[Data to examine Boundary: Start]

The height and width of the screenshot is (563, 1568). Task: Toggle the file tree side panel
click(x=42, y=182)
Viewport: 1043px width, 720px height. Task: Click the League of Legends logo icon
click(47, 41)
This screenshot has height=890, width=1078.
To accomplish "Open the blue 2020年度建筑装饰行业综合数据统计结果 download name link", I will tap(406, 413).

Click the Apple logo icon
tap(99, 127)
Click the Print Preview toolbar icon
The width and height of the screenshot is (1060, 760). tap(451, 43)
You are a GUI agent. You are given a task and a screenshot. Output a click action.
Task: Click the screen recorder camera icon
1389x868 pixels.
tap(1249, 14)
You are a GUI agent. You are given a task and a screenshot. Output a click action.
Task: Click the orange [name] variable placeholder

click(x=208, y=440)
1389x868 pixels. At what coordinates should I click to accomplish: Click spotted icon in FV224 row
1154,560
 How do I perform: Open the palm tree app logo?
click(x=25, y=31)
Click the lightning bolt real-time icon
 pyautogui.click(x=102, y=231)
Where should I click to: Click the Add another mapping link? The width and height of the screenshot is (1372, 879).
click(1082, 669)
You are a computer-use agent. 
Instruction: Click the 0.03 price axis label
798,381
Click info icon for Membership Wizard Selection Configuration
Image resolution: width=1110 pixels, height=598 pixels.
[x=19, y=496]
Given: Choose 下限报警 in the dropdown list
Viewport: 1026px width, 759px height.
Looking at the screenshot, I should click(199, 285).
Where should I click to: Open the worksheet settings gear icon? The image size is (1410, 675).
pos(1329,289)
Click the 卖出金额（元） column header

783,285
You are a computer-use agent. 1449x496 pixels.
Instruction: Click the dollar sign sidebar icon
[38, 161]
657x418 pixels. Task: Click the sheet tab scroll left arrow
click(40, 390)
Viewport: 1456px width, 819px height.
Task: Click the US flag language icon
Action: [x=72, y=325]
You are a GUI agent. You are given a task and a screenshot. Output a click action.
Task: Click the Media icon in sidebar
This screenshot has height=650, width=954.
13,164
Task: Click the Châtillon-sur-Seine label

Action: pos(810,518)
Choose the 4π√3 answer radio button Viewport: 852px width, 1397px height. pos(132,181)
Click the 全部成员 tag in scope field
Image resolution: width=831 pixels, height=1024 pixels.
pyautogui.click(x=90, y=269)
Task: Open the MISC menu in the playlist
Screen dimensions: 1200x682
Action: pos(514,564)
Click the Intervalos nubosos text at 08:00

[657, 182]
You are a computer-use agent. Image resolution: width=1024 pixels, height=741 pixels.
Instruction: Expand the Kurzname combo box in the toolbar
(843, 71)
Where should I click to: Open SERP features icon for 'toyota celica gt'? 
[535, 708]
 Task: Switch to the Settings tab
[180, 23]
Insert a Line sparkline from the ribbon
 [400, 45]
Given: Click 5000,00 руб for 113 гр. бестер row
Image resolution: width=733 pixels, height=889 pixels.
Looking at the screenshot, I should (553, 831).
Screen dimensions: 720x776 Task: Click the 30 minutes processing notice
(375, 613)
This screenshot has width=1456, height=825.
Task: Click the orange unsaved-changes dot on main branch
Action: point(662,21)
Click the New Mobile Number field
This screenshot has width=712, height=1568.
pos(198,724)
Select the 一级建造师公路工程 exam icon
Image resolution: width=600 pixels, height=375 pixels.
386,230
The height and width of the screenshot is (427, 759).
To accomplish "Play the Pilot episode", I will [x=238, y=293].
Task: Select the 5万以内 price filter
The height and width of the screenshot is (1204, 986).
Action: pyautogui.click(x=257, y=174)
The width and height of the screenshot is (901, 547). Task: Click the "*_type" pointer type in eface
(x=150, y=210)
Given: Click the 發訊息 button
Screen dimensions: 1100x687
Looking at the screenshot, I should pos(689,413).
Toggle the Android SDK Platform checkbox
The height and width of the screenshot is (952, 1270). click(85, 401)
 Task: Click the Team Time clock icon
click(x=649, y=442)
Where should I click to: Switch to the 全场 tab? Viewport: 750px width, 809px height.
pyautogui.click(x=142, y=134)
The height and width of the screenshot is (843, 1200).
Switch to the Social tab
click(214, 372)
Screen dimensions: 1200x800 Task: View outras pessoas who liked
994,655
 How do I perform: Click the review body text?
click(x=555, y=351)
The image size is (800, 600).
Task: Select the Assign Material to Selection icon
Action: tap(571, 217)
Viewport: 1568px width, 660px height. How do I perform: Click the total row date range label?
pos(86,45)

[Data to examine Boundary: End]

● What the exercise asks: Copy all lines of the records that have the string "computer" in them.

● Answer space:
You are a computer-use agent. 
You are a computer-use agent. 1449x496 pixels.
You are a computer-use agent. Image resolution: width=1024 pixels, height=741 pixels.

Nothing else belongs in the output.